Note that Ruby 1.8.7 p248 and p249 have marshalling bugs that crash Rails 3.0. Ruby Enterprise Edition have these fixed since release 1.8.7-2010.02 though. On the 1.9 front, Ruby 1.9.1 is not usable because it outright segfaults on Rails 3.0, so if you want to use Rails 3 with 1.9.x jump on 1.9.2 for smooth sailing.
As part of the groundwork for supporting running multiple Rails applications in the same process, Rails 3 introduces the concept of an Application object. An application object holds all the application specific configurations and is very similar in nature to config/environment.rb from the previous versions of Rails.
Each Rails application now must have a corresponding application object. The application object is defined in config/application.rb. If you're upgrading an existing application to Rails 3, you must add this file and move the appropriate configurations from config/environment.rb to config/application.rb.

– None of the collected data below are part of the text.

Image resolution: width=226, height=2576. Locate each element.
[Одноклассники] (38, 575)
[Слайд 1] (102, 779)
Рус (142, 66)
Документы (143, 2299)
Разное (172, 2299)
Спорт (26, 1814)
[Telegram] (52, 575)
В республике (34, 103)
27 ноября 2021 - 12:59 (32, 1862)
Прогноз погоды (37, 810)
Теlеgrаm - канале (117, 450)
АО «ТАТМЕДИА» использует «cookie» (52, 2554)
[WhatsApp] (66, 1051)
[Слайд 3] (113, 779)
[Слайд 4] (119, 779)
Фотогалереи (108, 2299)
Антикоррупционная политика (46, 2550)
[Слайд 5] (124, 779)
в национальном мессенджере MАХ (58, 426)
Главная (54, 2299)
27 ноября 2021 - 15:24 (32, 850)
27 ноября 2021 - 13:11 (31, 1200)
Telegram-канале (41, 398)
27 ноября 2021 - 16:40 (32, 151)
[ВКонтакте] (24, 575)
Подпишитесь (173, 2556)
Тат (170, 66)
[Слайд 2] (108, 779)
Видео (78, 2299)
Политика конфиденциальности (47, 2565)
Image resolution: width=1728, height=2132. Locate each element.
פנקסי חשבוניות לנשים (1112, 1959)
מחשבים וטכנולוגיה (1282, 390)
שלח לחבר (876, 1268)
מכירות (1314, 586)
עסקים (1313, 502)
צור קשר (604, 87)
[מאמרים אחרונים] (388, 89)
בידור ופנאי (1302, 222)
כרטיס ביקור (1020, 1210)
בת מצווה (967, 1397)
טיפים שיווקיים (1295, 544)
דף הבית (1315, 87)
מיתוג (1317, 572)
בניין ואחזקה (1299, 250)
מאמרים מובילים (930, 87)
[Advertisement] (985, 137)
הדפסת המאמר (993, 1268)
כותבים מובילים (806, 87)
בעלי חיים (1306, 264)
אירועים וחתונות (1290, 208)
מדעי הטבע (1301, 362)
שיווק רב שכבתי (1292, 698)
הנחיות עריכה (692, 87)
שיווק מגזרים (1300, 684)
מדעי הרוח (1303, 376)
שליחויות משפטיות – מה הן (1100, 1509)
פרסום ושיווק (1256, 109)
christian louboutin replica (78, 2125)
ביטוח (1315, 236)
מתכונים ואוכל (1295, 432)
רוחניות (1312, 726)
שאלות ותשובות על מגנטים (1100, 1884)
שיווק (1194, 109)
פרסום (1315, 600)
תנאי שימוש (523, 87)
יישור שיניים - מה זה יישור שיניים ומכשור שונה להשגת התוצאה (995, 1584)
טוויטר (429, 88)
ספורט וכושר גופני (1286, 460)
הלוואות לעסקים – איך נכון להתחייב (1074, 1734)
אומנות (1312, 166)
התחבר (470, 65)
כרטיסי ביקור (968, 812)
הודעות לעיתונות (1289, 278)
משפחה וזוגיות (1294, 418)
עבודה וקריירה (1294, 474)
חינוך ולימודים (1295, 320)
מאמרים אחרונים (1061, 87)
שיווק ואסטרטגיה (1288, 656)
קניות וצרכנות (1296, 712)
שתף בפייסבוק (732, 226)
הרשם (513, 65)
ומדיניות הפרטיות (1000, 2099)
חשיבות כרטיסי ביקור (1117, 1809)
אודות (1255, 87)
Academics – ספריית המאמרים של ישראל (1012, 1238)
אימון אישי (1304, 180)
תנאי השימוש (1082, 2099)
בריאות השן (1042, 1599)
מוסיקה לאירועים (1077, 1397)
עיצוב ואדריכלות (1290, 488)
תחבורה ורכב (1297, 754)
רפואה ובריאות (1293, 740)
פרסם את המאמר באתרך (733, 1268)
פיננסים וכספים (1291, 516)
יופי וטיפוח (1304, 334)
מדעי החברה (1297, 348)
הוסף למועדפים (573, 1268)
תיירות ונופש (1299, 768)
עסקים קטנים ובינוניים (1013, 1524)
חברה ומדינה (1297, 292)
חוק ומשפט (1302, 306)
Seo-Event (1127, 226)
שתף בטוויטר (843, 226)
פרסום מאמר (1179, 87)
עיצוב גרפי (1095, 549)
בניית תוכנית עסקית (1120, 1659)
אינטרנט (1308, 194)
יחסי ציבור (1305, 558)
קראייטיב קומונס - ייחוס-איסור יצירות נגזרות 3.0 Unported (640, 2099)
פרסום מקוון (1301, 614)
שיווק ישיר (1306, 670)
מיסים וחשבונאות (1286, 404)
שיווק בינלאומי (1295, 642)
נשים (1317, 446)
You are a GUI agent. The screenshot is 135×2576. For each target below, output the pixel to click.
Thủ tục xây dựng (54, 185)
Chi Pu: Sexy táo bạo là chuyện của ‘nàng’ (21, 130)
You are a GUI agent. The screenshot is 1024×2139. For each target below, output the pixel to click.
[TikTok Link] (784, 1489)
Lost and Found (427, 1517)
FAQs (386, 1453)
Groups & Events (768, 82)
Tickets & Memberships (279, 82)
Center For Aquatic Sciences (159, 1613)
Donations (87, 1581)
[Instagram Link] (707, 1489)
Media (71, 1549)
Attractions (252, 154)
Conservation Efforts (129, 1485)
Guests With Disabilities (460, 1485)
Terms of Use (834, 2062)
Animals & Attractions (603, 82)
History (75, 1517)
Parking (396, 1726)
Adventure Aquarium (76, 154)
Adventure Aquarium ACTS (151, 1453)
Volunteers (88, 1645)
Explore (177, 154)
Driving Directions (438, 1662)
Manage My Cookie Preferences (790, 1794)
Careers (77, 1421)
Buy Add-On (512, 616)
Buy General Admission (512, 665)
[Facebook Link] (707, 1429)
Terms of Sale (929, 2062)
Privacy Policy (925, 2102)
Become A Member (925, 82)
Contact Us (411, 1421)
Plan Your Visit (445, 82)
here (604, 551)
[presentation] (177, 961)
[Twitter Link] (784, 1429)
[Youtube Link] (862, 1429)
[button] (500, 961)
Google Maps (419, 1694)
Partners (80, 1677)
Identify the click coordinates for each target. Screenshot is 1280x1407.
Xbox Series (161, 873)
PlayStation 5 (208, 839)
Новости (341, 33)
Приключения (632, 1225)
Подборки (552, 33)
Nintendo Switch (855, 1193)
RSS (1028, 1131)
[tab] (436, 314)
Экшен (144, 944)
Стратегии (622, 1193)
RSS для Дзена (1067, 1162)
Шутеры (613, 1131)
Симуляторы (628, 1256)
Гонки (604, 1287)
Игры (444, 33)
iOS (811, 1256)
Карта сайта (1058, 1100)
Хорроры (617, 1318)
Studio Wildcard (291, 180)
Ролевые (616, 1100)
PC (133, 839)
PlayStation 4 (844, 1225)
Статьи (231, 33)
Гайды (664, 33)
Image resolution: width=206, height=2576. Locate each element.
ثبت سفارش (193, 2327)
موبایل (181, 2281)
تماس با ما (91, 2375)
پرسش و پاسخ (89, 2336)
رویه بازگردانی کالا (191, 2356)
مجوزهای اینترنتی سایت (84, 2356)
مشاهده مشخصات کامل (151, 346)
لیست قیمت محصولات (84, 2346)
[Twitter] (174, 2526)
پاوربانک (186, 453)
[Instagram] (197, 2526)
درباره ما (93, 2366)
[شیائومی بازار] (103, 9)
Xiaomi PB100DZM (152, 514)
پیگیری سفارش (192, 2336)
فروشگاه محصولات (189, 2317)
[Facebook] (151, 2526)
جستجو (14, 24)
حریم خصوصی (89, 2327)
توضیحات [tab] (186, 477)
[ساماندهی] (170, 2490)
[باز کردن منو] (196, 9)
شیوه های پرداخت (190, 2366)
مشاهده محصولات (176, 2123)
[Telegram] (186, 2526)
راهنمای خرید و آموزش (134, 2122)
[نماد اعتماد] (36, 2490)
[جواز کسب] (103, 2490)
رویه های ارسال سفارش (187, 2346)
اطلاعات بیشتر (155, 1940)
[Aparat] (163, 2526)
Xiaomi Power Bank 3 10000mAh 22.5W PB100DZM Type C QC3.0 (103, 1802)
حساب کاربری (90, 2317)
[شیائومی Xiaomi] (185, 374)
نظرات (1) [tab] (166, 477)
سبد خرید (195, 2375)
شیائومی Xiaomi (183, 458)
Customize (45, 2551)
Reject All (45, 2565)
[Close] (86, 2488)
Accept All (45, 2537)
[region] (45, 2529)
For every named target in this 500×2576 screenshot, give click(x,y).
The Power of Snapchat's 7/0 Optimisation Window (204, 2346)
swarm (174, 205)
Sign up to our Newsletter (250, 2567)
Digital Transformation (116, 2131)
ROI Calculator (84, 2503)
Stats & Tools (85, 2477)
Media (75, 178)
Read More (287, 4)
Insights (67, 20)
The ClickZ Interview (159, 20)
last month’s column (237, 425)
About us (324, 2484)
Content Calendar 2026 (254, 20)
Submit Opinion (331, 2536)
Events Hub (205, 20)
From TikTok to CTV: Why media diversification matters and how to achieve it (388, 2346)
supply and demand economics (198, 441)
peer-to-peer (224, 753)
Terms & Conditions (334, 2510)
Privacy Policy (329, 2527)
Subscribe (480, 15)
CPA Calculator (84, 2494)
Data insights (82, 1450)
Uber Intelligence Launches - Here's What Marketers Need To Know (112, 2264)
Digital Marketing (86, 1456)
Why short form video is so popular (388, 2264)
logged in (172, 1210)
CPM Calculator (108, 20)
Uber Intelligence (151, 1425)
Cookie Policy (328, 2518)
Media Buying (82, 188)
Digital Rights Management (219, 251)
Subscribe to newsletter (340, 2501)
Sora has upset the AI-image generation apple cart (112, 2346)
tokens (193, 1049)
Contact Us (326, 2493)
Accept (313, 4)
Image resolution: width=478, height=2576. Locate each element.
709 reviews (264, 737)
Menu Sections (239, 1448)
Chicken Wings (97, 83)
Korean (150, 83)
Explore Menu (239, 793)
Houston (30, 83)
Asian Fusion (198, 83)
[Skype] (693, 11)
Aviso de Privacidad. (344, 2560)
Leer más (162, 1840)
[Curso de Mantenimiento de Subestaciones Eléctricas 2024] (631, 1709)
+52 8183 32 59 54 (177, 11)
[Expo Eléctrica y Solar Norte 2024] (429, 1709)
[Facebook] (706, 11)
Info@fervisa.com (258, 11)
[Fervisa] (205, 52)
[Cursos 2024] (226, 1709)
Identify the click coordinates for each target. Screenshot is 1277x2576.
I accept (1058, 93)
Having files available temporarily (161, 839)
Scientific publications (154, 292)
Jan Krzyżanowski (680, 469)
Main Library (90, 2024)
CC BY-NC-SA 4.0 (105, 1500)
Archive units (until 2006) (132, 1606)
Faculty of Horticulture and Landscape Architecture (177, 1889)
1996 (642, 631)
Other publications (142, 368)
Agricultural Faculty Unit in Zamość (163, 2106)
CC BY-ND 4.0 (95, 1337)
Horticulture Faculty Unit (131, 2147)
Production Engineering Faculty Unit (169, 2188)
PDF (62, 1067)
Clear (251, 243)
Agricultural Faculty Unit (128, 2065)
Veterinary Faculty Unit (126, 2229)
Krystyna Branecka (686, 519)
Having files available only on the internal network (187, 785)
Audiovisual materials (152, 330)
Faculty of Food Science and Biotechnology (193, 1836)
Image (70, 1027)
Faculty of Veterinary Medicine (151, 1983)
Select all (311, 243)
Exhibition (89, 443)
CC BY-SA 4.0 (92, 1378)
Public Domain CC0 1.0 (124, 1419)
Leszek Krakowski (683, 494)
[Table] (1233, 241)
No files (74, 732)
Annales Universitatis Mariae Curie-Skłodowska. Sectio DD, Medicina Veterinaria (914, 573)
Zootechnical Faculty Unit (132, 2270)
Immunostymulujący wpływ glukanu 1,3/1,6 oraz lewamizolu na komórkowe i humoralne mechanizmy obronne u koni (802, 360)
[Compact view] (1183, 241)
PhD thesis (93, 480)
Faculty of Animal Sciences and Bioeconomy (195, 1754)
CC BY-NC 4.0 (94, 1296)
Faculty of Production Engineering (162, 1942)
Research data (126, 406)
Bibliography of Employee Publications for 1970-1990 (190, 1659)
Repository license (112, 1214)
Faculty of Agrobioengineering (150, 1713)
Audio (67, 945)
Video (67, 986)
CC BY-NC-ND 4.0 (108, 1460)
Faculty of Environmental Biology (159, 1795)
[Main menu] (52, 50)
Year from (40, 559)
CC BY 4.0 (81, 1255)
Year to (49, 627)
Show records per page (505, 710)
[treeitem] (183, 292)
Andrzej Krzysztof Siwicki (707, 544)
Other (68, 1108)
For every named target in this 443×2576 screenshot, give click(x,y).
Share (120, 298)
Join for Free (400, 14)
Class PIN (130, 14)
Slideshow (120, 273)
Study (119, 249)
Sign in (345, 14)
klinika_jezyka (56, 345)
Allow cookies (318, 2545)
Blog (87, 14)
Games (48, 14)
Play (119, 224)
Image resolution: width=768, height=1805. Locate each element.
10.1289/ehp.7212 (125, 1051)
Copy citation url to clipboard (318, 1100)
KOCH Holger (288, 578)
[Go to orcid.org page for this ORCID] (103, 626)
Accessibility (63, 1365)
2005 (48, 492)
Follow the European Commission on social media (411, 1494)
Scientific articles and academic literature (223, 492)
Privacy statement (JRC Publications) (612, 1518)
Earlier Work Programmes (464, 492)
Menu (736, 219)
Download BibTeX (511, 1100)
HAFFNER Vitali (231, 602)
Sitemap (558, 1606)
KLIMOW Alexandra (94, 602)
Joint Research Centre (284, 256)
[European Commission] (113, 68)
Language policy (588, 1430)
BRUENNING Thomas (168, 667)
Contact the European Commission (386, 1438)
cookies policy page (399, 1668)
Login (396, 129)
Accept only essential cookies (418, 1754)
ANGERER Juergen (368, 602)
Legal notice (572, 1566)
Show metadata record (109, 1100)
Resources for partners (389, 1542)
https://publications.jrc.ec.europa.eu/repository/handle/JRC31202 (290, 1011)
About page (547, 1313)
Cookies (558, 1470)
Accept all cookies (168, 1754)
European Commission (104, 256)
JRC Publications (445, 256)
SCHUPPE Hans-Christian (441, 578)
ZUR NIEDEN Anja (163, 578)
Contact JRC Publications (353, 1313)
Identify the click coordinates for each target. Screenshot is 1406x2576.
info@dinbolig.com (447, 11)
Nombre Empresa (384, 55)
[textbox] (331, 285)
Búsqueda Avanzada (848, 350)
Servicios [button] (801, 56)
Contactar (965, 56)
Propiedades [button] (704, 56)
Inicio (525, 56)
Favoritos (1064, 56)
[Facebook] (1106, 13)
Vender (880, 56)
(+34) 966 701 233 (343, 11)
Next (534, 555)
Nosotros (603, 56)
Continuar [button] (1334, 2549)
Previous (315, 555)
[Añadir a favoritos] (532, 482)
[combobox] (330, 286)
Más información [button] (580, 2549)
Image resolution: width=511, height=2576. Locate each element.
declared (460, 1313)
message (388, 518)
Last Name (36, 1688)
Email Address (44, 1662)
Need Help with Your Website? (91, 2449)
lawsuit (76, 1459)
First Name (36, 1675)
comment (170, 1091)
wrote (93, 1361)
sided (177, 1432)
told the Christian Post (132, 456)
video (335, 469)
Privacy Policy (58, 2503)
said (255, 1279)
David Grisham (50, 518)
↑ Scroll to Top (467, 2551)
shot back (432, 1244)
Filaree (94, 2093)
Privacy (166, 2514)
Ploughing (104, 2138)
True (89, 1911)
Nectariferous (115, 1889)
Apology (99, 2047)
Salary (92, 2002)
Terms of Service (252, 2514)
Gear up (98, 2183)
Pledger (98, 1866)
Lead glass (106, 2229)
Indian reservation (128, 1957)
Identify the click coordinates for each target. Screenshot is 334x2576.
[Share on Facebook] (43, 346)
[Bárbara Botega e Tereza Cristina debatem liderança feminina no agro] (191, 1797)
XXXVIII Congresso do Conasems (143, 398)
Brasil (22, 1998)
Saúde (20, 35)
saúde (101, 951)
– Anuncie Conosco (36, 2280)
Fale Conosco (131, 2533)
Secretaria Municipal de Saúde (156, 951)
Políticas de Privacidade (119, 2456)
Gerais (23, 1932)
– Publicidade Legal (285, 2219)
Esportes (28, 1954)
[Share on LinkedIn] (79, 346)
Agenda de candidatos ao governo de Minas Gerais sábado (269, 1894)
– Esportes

The new script/rails replaces all the scripts that used to be in the script directory. You do not run script/rails directly though, the rails command detects it is being invoked in the root of a Rails application and runs the script for you. Intended usage is:
$ rails console # instead of script/console $ rails g scaffold post title:string # instead of script/generate scaffold post title:string
Run rails --help for a list of all the options.
The config.gem method is gone and has been replaced by using bundler and a Gemfile, see Vendoring Gems below.
To help with the upgrade process, a plugin named Rails Upgrade has been created to automate part of it.
Simply install the plugin, then run rake rails:upgrade:check to check your app for pieces that need to be updated (with links to information on how to update them). It also offers a task to generate a Gemfile based on your current config.gem calls and a task to generate a new routes file from your current one. To get the plugin, simply run the following:
$ ruby script/plugin install git://github.com/rails/rails_upgrade.git
You can see an example of how that works at Rails Upgrade is now an Official Plugin
Aside from Rails Upgrade tool, if you need more help, there are people on IRC and rubyonrails-talk that are probably doing the same thing, possibly hitting the same issues. Be sure to blog your own experiences when upgrading so others can benefit from your knowledge!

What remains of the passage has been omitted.